_Work instruction A:_
Translate this sentence from the wild rice editorial into Spanish: "Wild rice is about as Minnesotan as anything gets."
_Work instruction B:_
Reproduce the wild rice editorial word for word, from "Wild rice is about" to "most needs protection.".

Editorial: Wild rice/No need to mess with genome
March 21, 2005
Sen. Becky Lourey, DFL-Kerrick, and Rep. Karen Clark, DFL-Minneapolis, have a good idea: Enact legislation prohibiting all uses of genetically modified wild rice in Minnesota. Although it's good, the idea probably won't advance far this year, but just having the two legislators put forward the bill puts the scientific and agricultural communities on notice that they mess with wild rice at their peril.
Wild rice is about as Minnesotan as anything gets. Not only is it the state grain -- a status it has held since 1977 -- it carries enormous spiritual importance for the Ojibwe people, whose tradition teaches that it was the rice, which they call manoomin, that led them from the Gulf of St. Lawrence to their home in Minnesota. Wild rice, they believe, is a gift from their creator, a gift they are charged with protecting. And right now they view the threat of genetic engineering as the influence from which manoomin most needs protection.
It is frequently suggested that Ojibwe leaders exaggerate the threat. But given the history of Ojibwe-white interactions, their refusal to let the subject go is understandable and justified. The Ojibwe have lost much of what they were, and wild rice goes to the center of their existence. They cling to it with an admirable ferocity. Besides, there's no real reason for fooling with the genome. Wild rice is a niche crop that is an important food for the Ojibwe but an occasional purchase for most others. It should be left alone.
For years, talks have been held in an on-again-off-again dialogue about the issues surrounding wild rice, which is now a cultivated paddy crop as well as a wild, hand-harvested grain. The talks have aimed at reaching some sort of understanding that would protect the wild strain from contamination, but they have produced very little. Perhaps the legislative effort by Lourey and Clark will energize the effort at effective dialogue.

_Listed entries:_
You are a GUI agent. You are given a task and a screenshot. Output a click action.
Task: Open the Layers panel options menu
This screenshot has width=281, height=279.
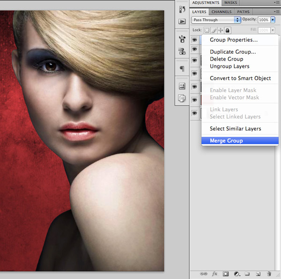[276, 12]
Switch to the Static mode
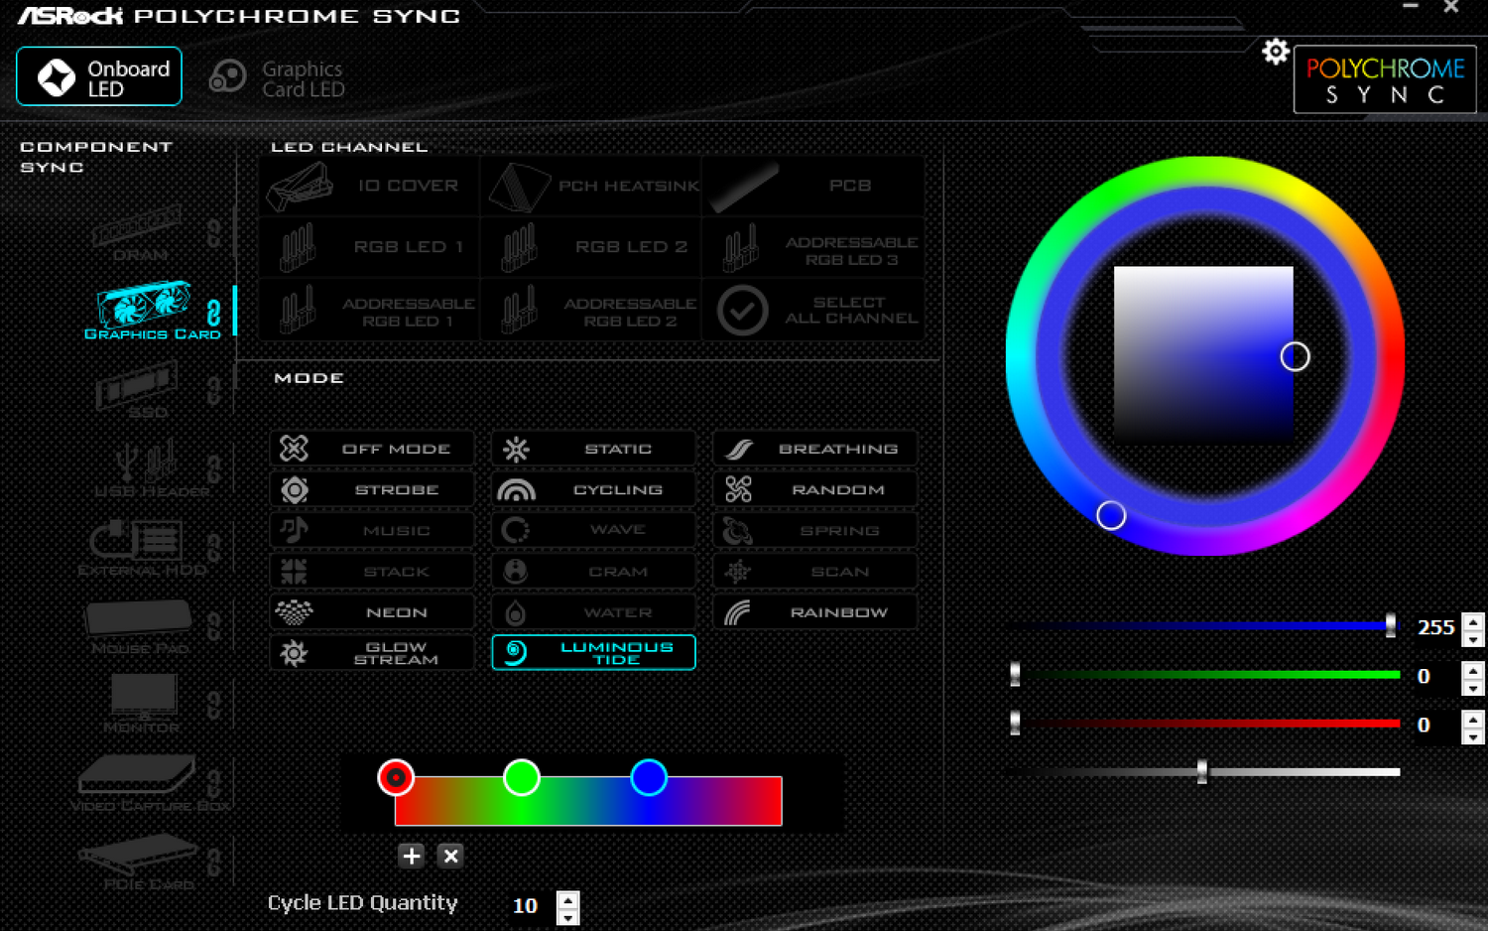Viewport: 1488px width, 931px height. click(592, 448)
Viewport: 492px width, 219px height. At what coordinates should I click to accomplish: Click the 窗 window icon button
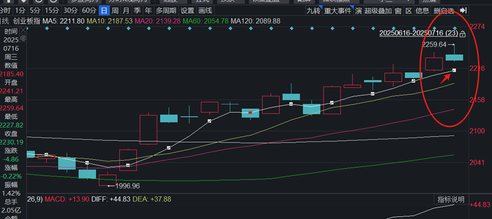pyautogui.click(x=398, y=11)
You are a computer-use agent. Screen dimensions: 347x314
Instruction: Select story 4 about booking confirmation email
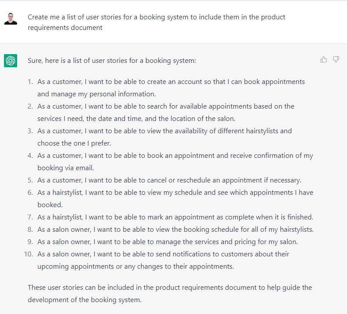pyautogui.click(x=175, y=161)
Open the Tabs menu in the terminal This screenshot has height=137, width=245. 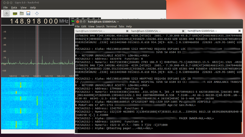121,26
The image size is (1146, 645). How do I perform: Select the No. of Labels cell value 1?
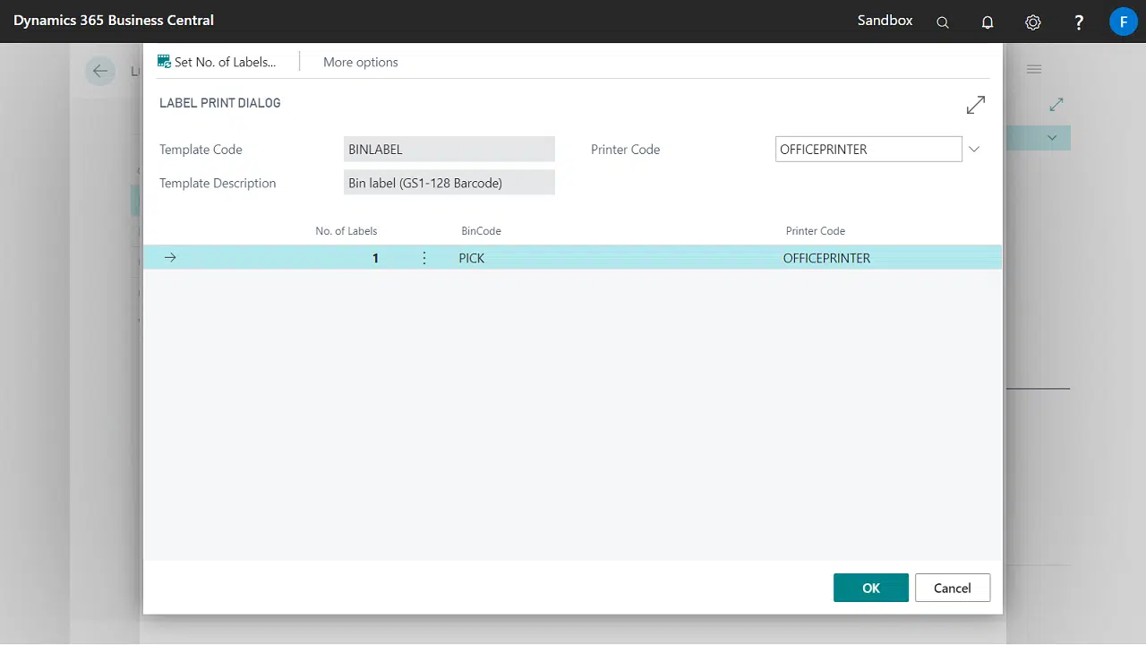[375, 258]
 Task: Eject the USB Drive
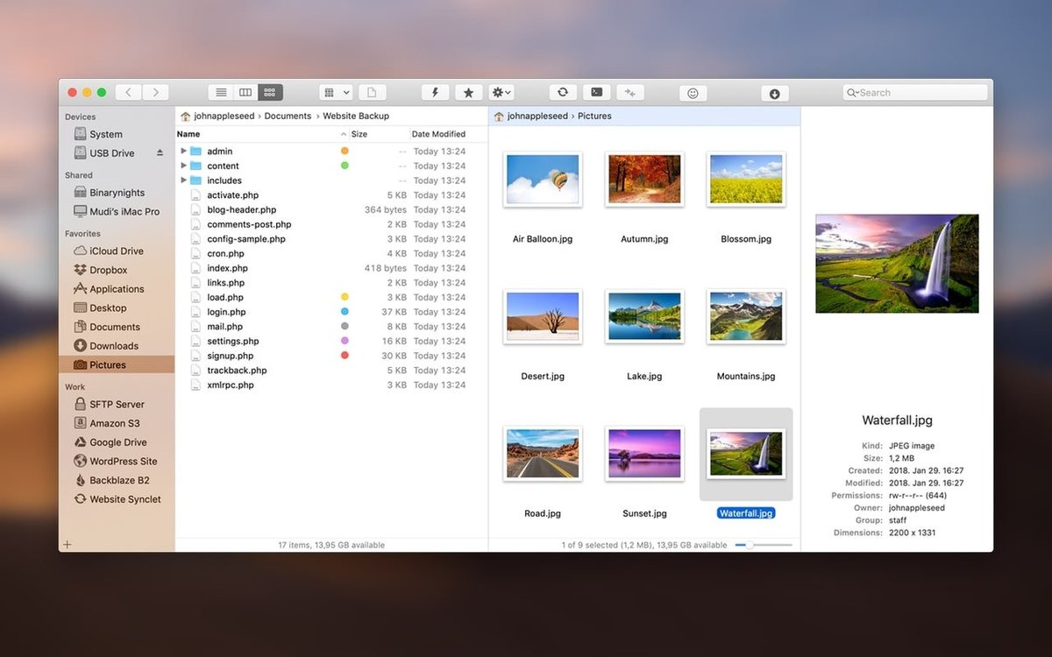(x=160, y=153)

_Written response A:_
El arroz salvaje es de lo más minesotano que existe.

_Written response B:_
Wild rice is about as Minnesotan as anything gets. Not only is it the state grain -- a status it has held since 1977 -- it carries enormous spiritual importance for the Ojibwe people, whose tradition teaches that it was the rice, which they call manoomin, that led them from the Gulf of St. Lawrence to their home in Minnesota. Wild rice, they believe, is a gift from their creator, a gift they are charged with protecting. And right now they view the threat of genetic engineering as the influence from which manoomin most needs protection.